Contingency tables summarize results where you compared two or more groups and the outcome is a categorical variable (such as disease vs. no disease, pass vs. fail, artery open vs. artery obstructed). Read elsewhere to learn about relative risks & odds ratios, sensitivity & specificity, and interpreting P values.
The results of a chi-square or Fisher's test only make sense if each subject (or experimental unit) is independent of the rest. That means that any factor that affects the outcome of one subject only affects that one subject. Prism cannot test this assumption. You must think about the experimental design. For example, suppose that the rows of the table represent two different kinds of preoperative antibiotics and the columns denote whether or not there was a postoperative infection.

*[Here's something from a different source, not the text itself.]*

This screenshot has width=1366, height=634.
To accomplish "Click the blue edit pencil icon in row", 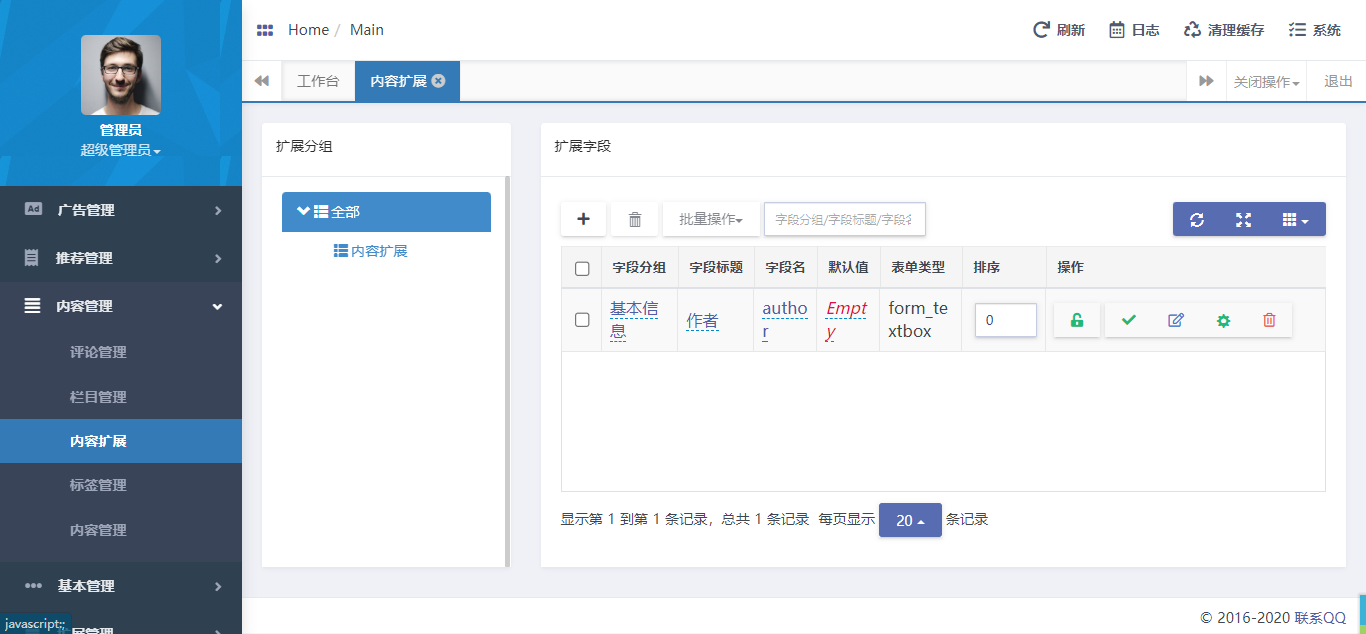I will (1176, 320).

There are 100 subjects. These subjects are not independent if the table combines results from 50 subjects in one hospital with 50 subjects from another hospital. Any difference between hospitals, or the patient groups they serve, would affect half the subjects but not the other half. You do not have 100 independent observations. To analyze this kind of data, use the Mantel-Haenszel test or logistic regression. Beginning with version 8.3.0, Prism offers both simple logistic regression and multiple logistic regression.

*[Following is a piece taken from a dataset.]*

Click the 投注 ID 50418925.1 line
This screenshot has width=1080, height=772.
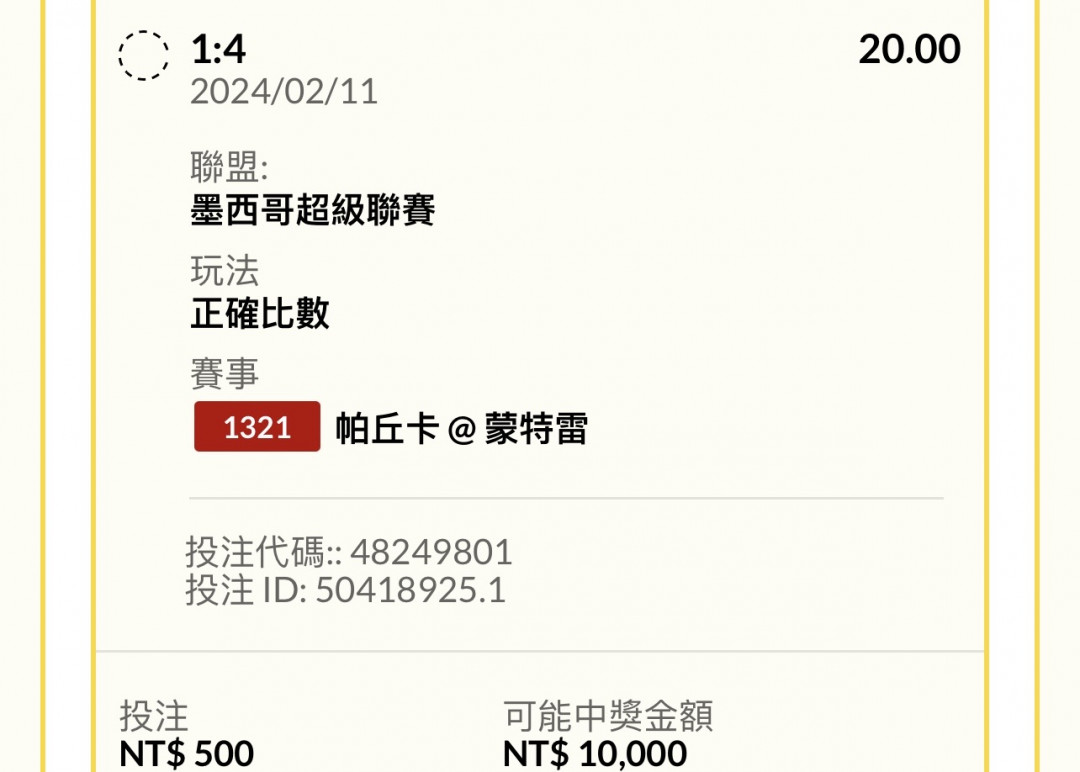pos(346,590)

In some experiments, subjects are matched for age and other variables. One subject in each pair receives one treatment while the other subject gets the other treatment. These data should be analyzed by special methods such as McNemar's test. Paired data should not be analyzed by chi-square or Fisher's test.
To be a true contingency table, each value must represent numbers of subjects (or experimental units). If it tabulates averages, percentages, ratios, normalized values, etc. then it is not a contingency table and the results of chi-square or Fisher's tests will not be meaningful. If you've entered observed values on one row (or column) and expected values on another, you do not have a contingency table, and should use a separate analysis designed for those kind of data.

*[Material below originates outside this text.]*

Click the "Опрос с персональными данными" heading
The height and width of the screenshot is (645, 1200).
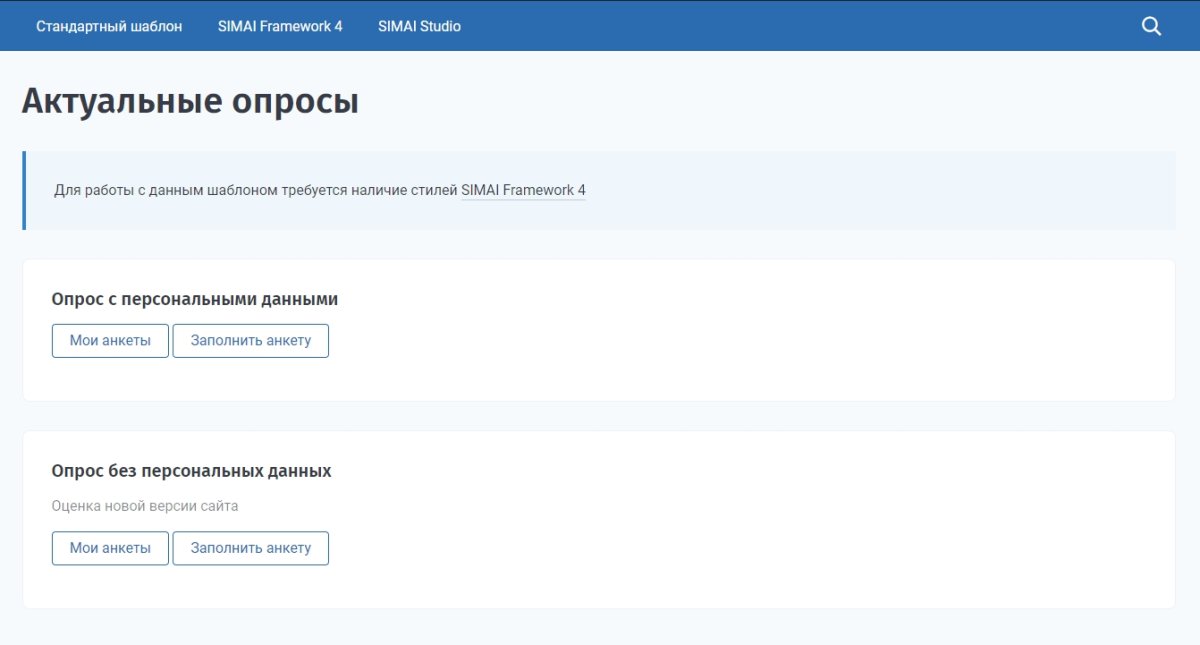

The chi-square test is not only used for analyzing contingency tables. It can also be used to compare the observed number of subjects in each category with the number you expect to see based on theory. Prism cannot do this kind of chi-square test. It is not correct to enter observed values in one column and expected in another. When analyzing a contingency table with the chi-square test, Prism generates the expected values from the data – you do not enter them.
If your table has two columns and more than two rows (or two rows and more than two columns), Prism will perform the chi-square test for trend as well as the regular chi-square test. The results of the test for trend will only be meaningful if the rows (or columns) are arranged in a natural order, such as age, duration, or time. Otherwise, ignore the results of the chi-square test for trend and only consider the results of the regular chi-square test.